Other large problems found by the GAO included too much on the agenda for the amount of time they had, a lack of clear organization for the debates and lectures, and too many countries trying to participate while constantly realigning themselves solely to seek a better outcome for their countries. No one had the intentions to try and strike deals with each other as a whole, rather there were many back door deals throughout the conference as countries tried to swindle around everyone. Since 1986, the membership of this conference has risen by 90 participants to a total of 146 members. This has caused a large dilemma of satisfying all countries' needs. As many of the earlier participants have already satisfied many of the open trade requirements in their countries, many of the newer countries are reluctant from abiding to the tariff abolition and free trade encouragement.
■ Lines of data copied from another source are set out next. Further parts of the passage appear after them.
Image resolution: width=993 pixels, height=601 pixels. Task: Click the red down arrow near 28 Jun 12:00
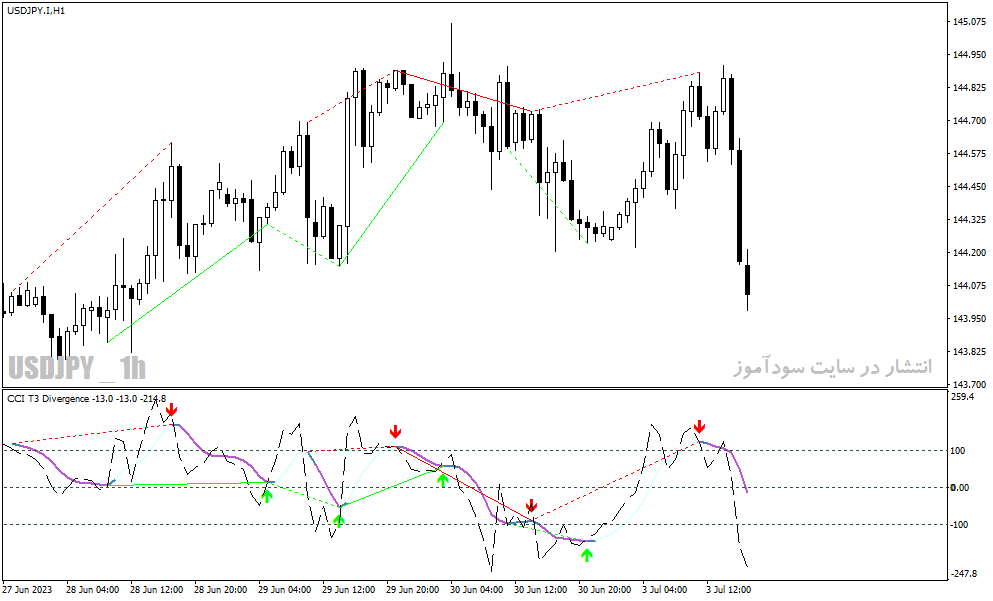tap(172, 410)
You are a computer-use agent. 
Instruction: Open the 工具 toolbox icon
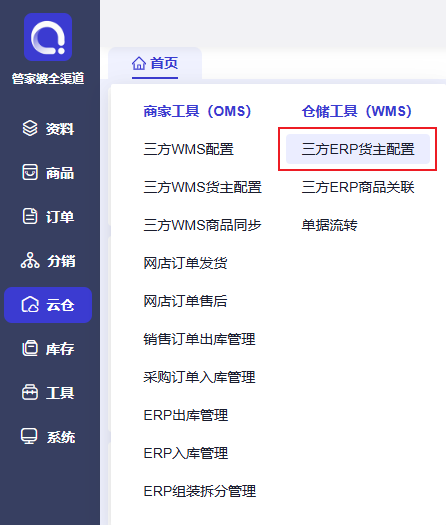tap(30, 392)
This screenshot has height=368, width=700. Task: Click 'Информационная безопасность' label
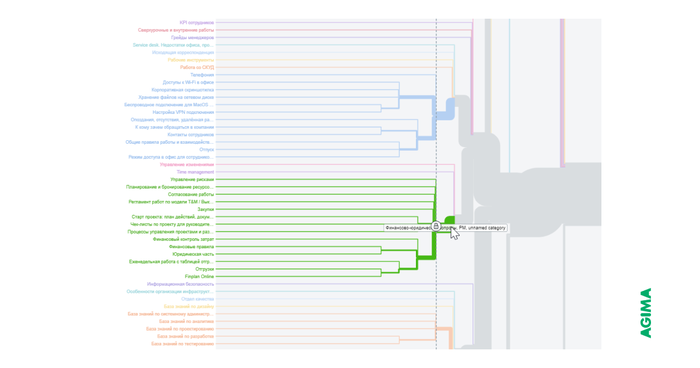pos(180,284)
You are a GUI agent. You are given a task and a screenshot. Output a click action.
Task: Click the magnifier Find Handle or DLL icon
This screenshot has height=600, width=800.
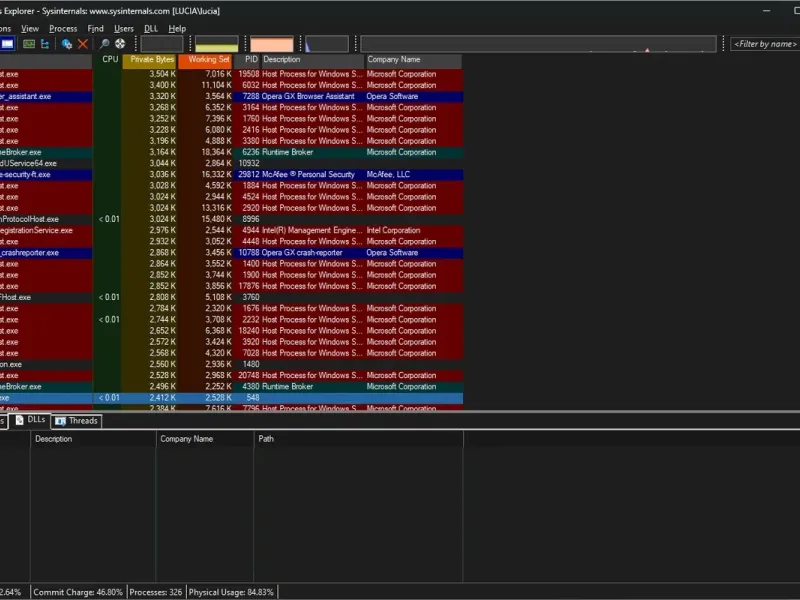click(x=104, y=44)
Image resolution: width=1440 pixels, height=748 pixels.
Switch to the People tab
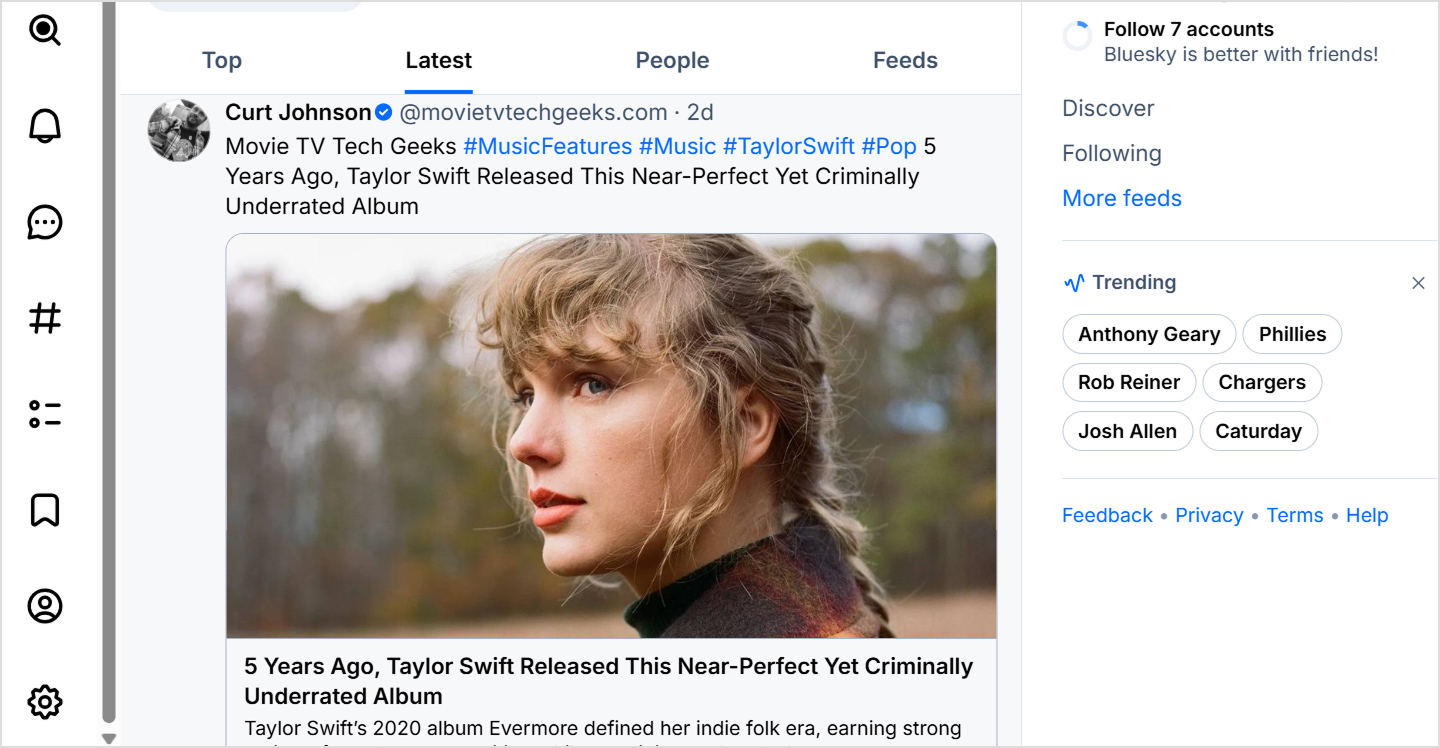[672, 61]
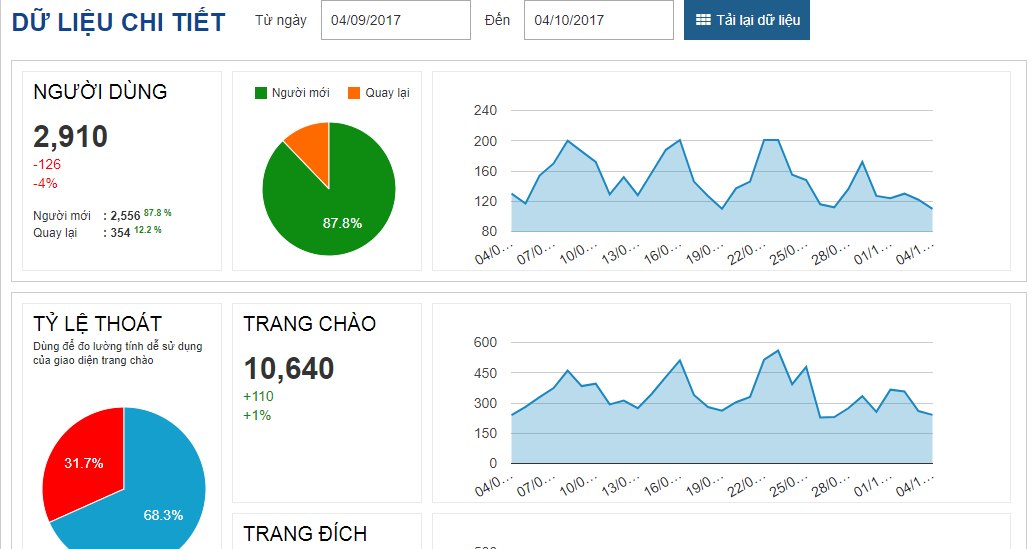Click the 2,910 total users figure

[x=70, y=137]
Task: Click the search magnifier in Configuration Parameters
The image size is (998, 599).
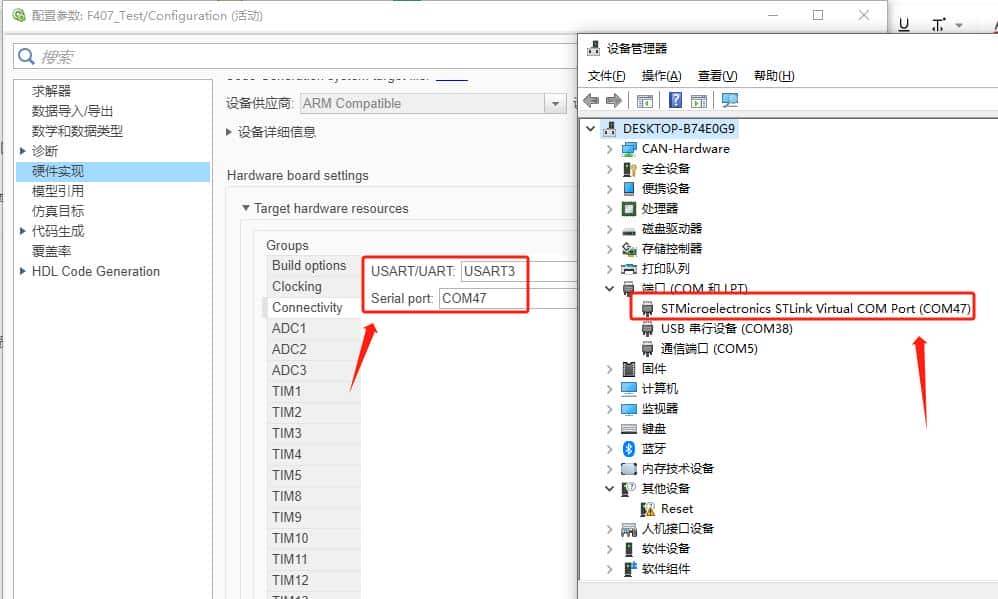Action: [27, 55]

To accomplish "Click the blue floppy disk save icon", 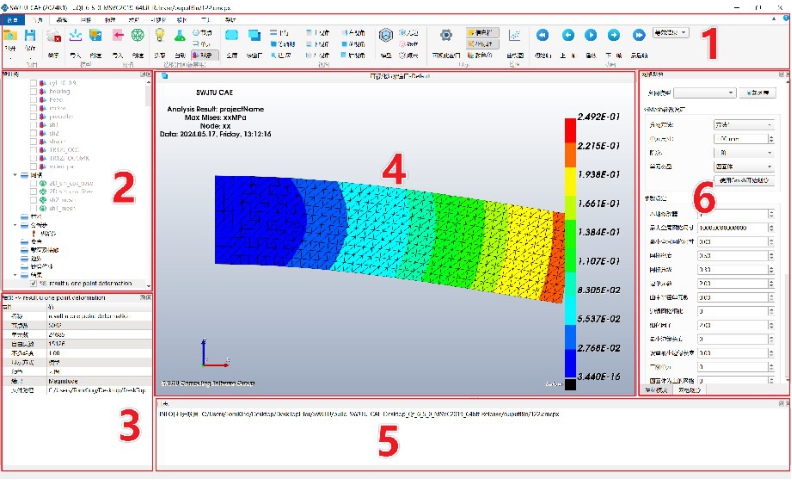I will (x=30, y=35).
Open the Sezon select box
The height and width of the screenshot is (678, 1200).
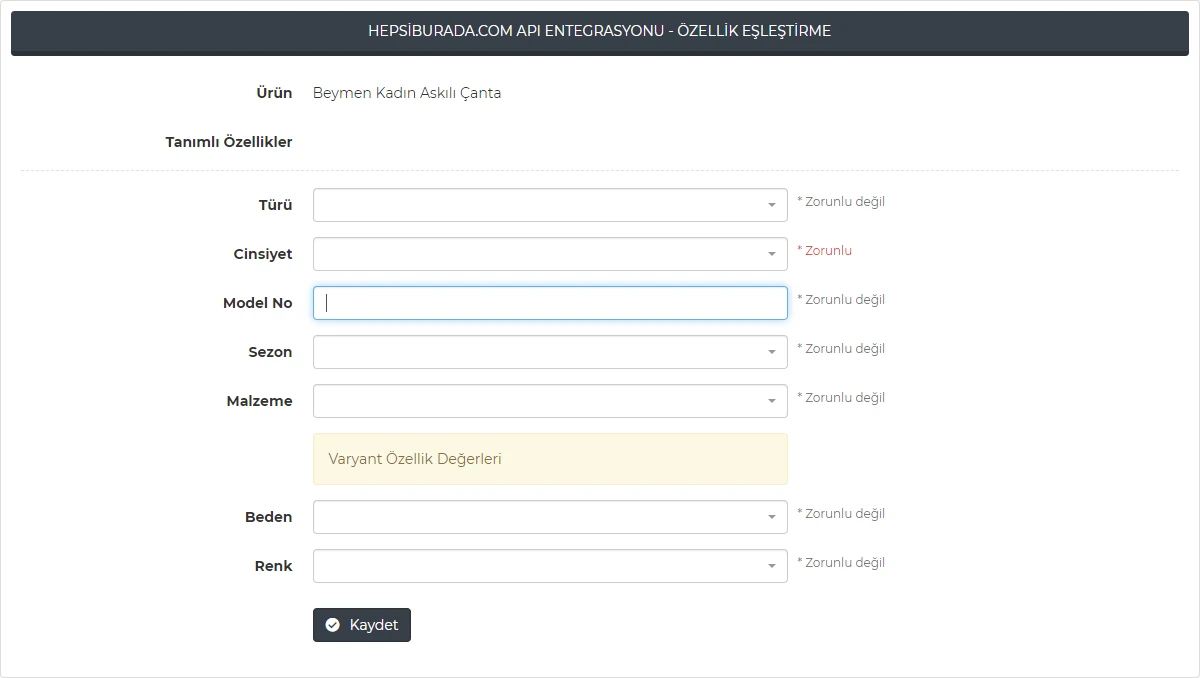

One of the pressing reasons for this overwhelming movement was because this Cancun World Trade Organization conference was the first time the world had met since they had created the Doha Development Agenda. This agenda is designed to lower trading barriers and encourage a global trade on a much larger scale, with more of the smaller countries. With over two years since its creation, many countries had so many pressing issues they had hoped to bring forward into the conference, yet there was too little time for all of them to be considered.

Nevertheless, the conference has also been described as a "watershed" in international trade relationships. John Tsang, then Hong Kong's Secretary for Commerce, Industry and Technology and chair of the Sixth Ministerial Conference of the World Trade Organization, MC6, said that following Cancún, "negotiations could no longer be dictated by the US and the EU, the two Big Beasts in the WTO jungle".